• _WHAT YOU SHOULD DO_: Using the entries that follow, write out the line containing "Click the speaker", the line containing "The height and", and every line between them, exactly and nothing else.

• _RECORDS PROVIDED_:
---------------

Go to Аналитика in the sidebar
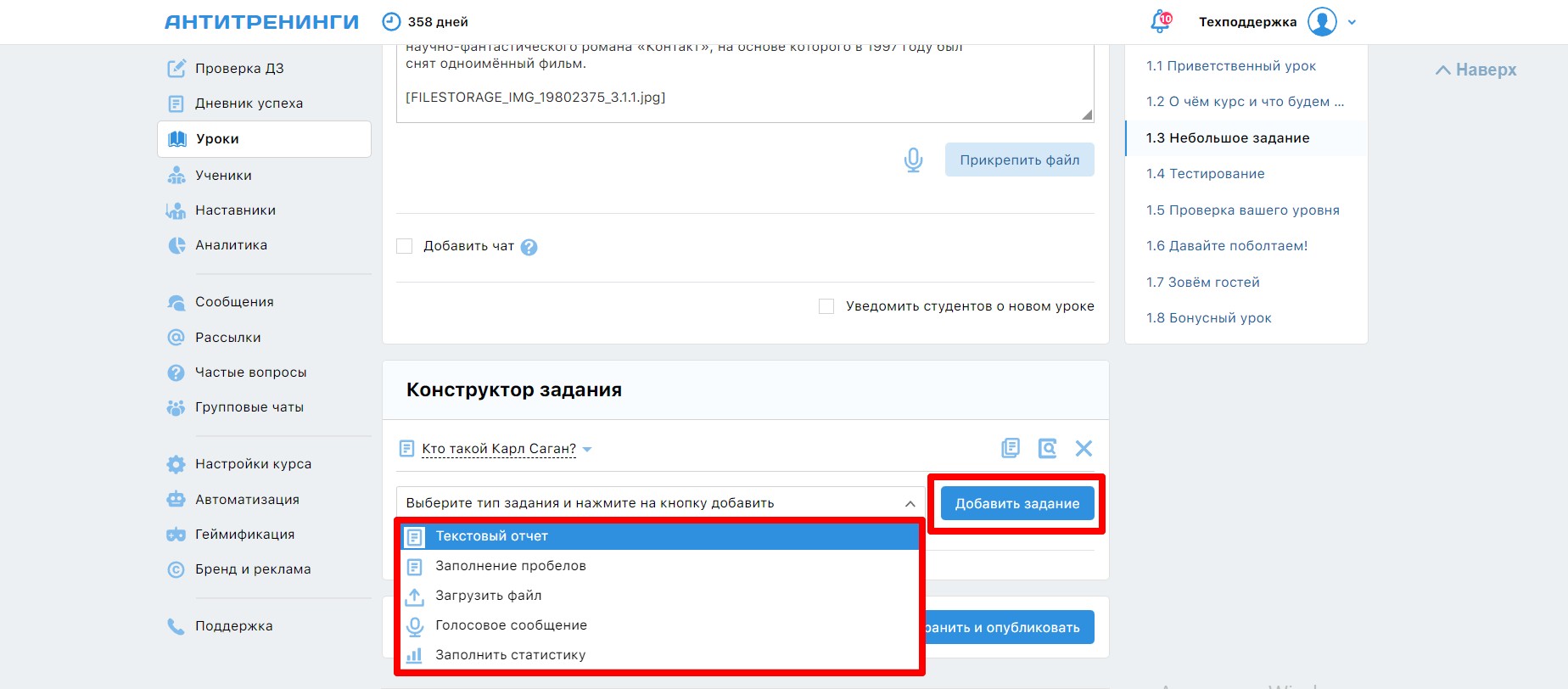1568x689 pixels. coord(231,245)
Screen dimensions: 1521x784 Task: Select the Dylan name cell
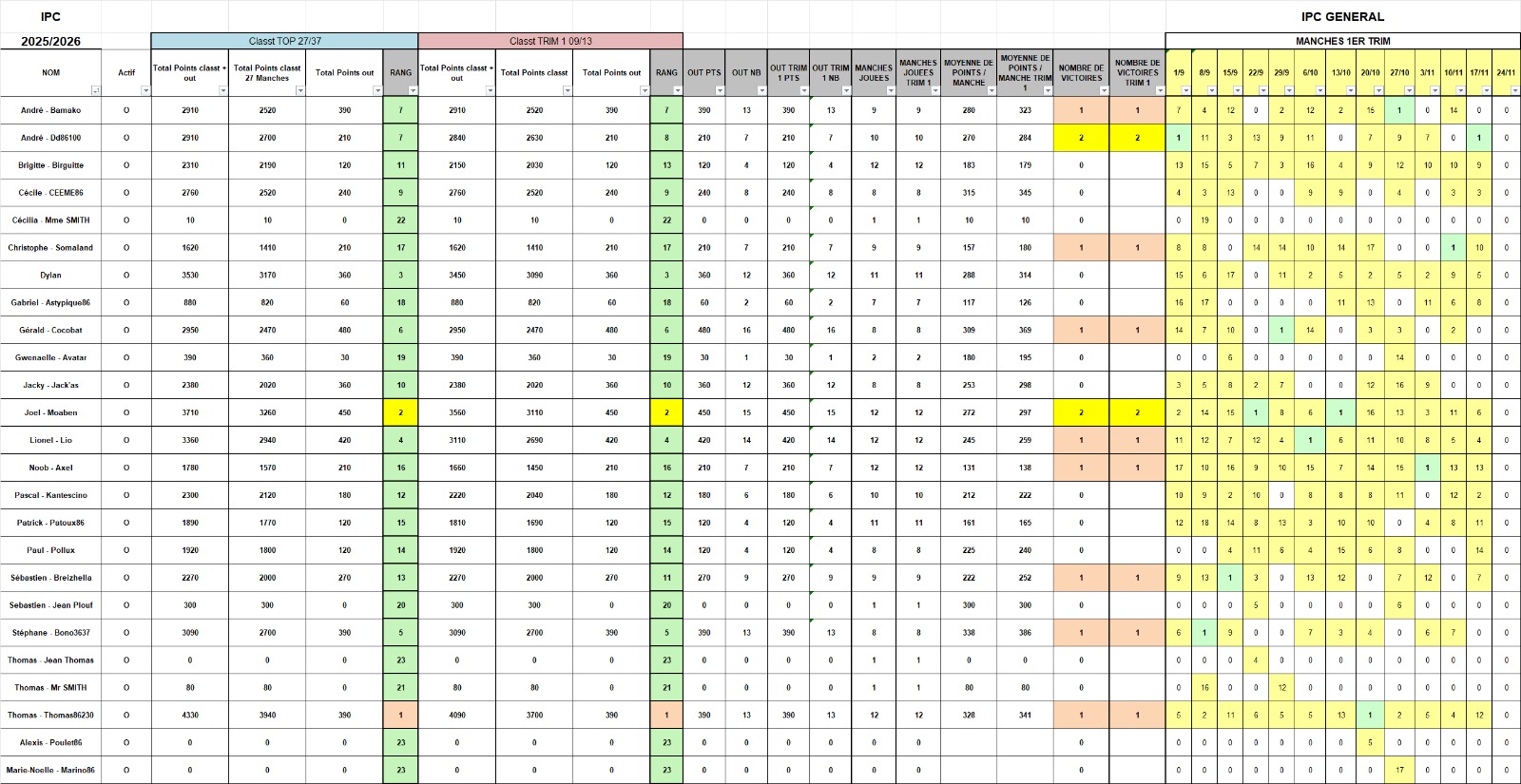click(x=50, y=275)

---------------

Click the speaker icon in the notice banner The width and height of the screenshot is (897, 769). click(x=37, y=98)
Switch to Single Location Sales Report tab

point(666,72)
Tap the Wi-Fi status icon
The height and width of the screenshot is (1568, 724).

---------------

• _RESPONSE TO THE EXERCISE_:
Click the speaker icon in the notice banner The width and height of the screenshot is (897, 769). click(x=37, y=98)
Switch to Single Location Sales Report tab

point(666,72)
Tap the Wi-Fi status icon
The height and width of the screenshot is (1568, 724).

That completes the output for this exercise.